Down to the last line below, write out every line exactly, starting with the one that contains "Where should I click to: Click" and leaving out the pictures.

◇ ◇ ◇

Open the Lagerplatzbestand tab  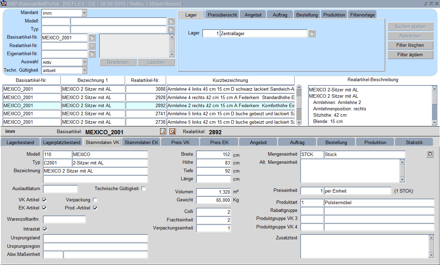tap(61, 142)
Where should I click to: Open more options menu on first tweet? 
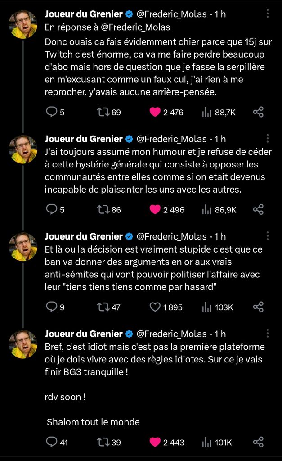pos(267,14)
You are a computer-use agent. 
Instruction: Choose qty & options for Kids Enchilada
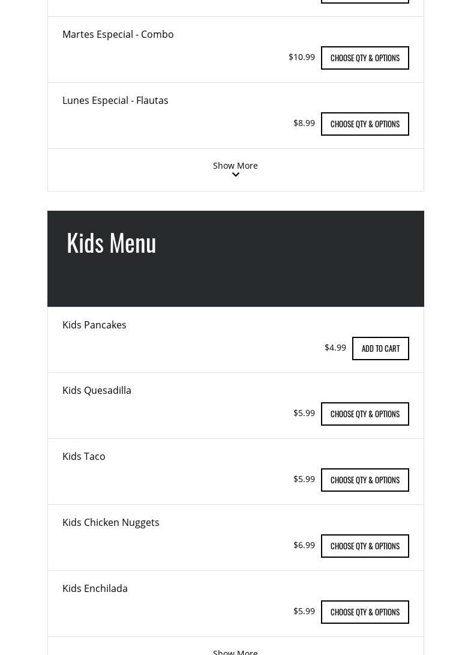(365, 612)
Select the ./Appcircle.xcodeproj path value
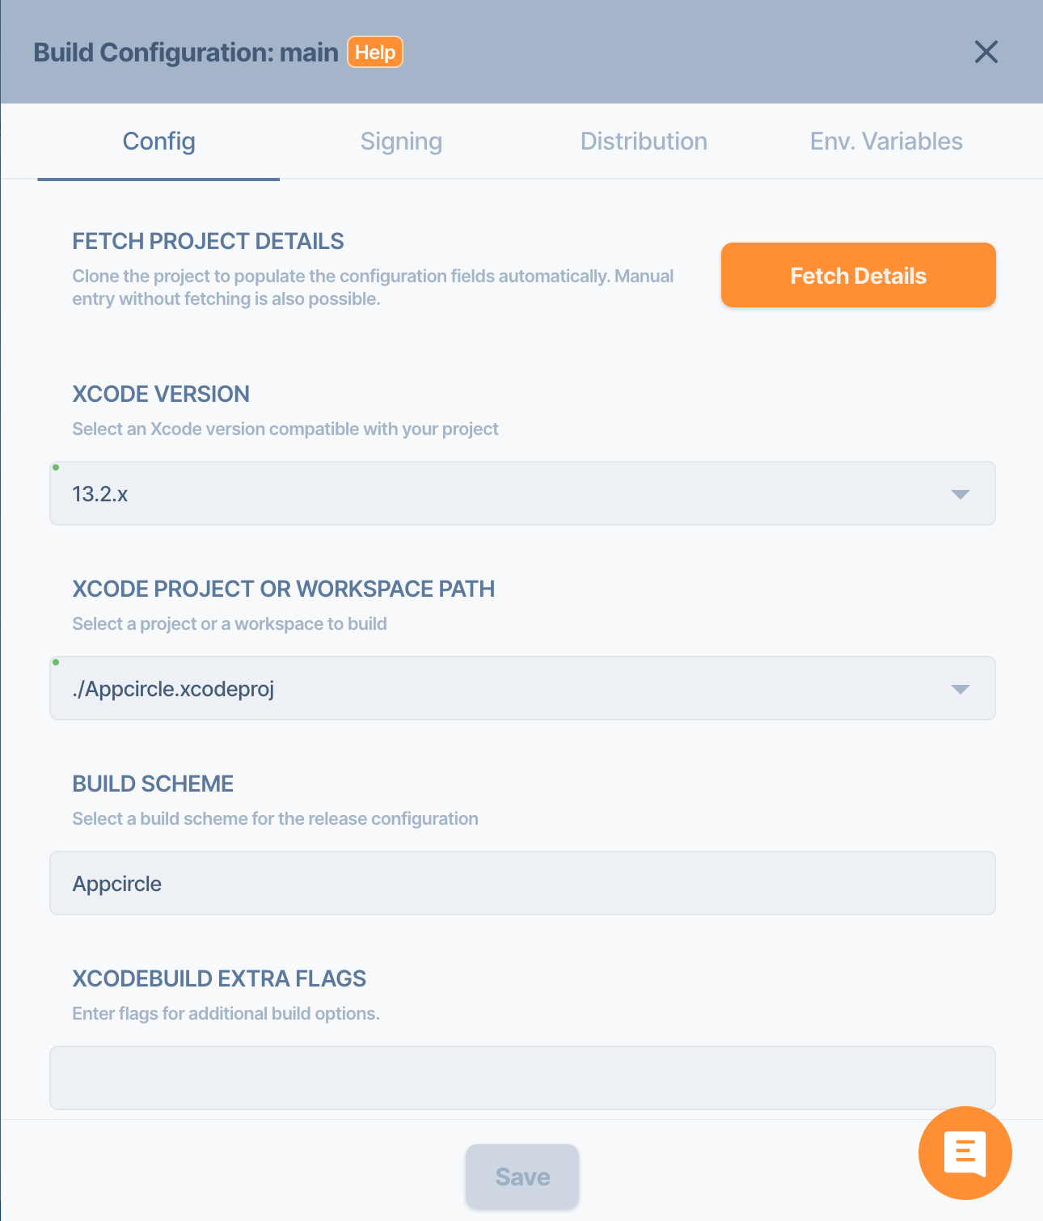The image size is (1043, 1221). [173, 689]
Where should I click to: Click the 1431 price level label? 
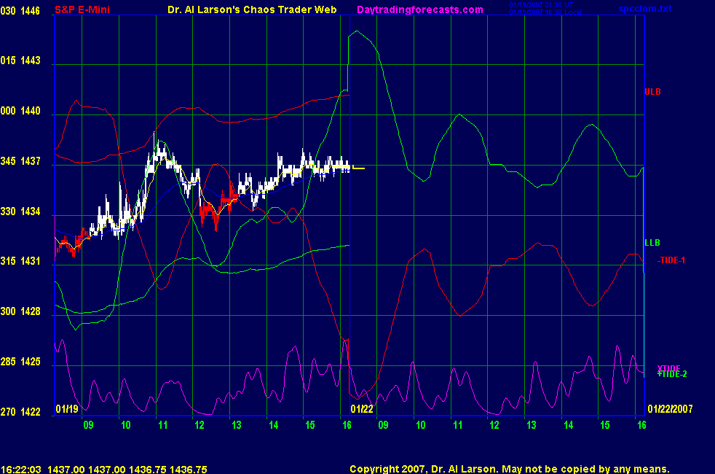[x=30, y=261]
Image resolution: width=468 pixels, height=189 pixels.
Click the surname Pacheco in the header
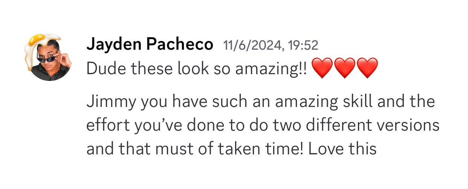pyautogui.click(x=179, y=45)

◇ ◇ ◇

▸ **Answer for this exercise**
Where should I click to: Click the 1431 price level label? 
[x=30, y=261]
Image resolution: width=468 pixels, height=189 pixels.
Click the surname Pacheco in the header
pyautogui.click(x=179, y=45)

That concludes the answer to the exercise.